A mulher que foi a Auschwitz e voltou

'A Coragem da Minha Mãe' no Teatro da Politécnica

A mulher que foi a Auschwitz e voltou

Em julho de 1944, em Budapeste, a máquina de morte nazi deporta para Auschwitz cerca de quatro mil judeus. Entre os “deportáveis” estava a senhora Tabori, uma mulher que, com um misto de astúcia e sorte inacreditável, escapa ao terrível destino. Jorge Silva Melo encena A Coragem da Minha Mãe, tragicomédia de George Tabori sobre a memória e a infâmia, aqui protagonizada por Pedro Carraca e Antónia Terrinha.

Elsa Tabori teria 55 anos naquele dia de verão de 44, “um ano extraordinário de colheitas para a Morte”, como o caracteriza o seu Filho logo no início da peça. É ele o narrador deste conto dramático que acompanha 14 horas da vida de uma mulher. Em causa, um episódio real tão inacreditável que parece ficção.

A Coragem da Minha Mãe é “a resposta subversiva” do dramaturgo e encenador George Tabori à Mãe Coragem, do seu mentor e inspirador Bertolt Brecht. E, como repara Jorge Silva Melo que agora leva o texto a cena, não seria descabido chamar-lhe “a lata da minha mãe”, dada a quase inverosímil forma como a senhora Tabori escapou a Auschwitz, tendo lá estado por umas horas, e conseguido acabar a noite na sua Budapeste natal, a jogar rommé em casa da irmã.

Na génese da peça está um manuscrito de Elsa Tabori, escrito a seguir à guerra, após o filho George a ter desafiado a registar a história da sua vida. Ao que consta, o documento dedicava umas quantas páginas à surpreendente fuga da mulher à morte certa, no tenebroso verão de 1944. Após a morte de Elsa, em 1963, George Tabori escreveu um conto baseado nesse episódio de coragem, de desespero e de particular fortuna. Anos mais tarde, A Coragem da Minha Mãe deu origem a uma peça radiofónica, até chegar ao palco em 1979, protagonizada na estreia por Hanna Schygulla.

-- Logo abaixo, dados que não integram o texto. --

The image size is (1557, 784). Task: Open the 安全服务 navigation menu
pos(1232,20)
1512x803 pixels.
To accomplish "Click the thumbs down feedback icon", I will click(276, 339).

A peça tem, como verifica Silva Melo, “qualquer coisa a lembrar os gags dos filmes mudos”, usando a narrativa para “denunciar o mal mas, ao mesmo tempo, convocar o riso”. Tabori parte da autoridade de vítima para o fazer, ele que haveria de dedicar ao tabu em torno do Holocausto outras “paródias”, como a comédia negra Mein Kampf, que rouba o título diretamente a Hitler, e é, talvez, a sua mais famosa e polémica peça.

Silva Melo justifica a subversividade do autor na abordagem de um tema tão delicado, e ainda hoje fraturante (sobretudo na sociedade alemã), com o olhar para “o malévolo como qualquer coisa de tão absurdo e grotesco que deixou de ser verossímil para a vítima.”

Com elementos narrativos muito acentuados, A Coragem da Minha Mãe funciona como  jogo da memória – a do Filho, que conta a história, intercalada pela da Mãe, que aponta, contradiz ou corrige factos e pormenores –, onde o faz de conta do teatro se esgrime com a autenticidade da história contada.

Essa tensão sublinha-se na encenação que, para além do Filho (Pedro Carraca) e da Mãe (António Terrinha), apenas coloca em cena uma outra personagem: o oficial nazi (Hélder Braz) que, entre o risível e o absurdo, se torna determinante para a boa fortuna de Elsa. Todas as outras personagens surgem em off. São “vozes da memória” (as de Carla Bolito, Américo Silva, António Simão, João Meireles, Nuno Gonçalo Rodrigues, Pedro Caeiro, Tiago Matias e do próprio Jorge Silva Melo) surgidas para acentuar esse “gosto de Tabori em conceber a personagem como uma estátua inacabada.”

O espetáculo tem estreia marcada para 18 de novembro, no Teatro da Politécnica, mantendo-se em cena até 19 de dezembro, com récitas de terça a sexta às 19 horas, e ao sábado, com dupla sessão, às 16 e 19 horas.

Atenção: Devido à crise sanitária, as récitas marcadas para os sábados foram suspensas.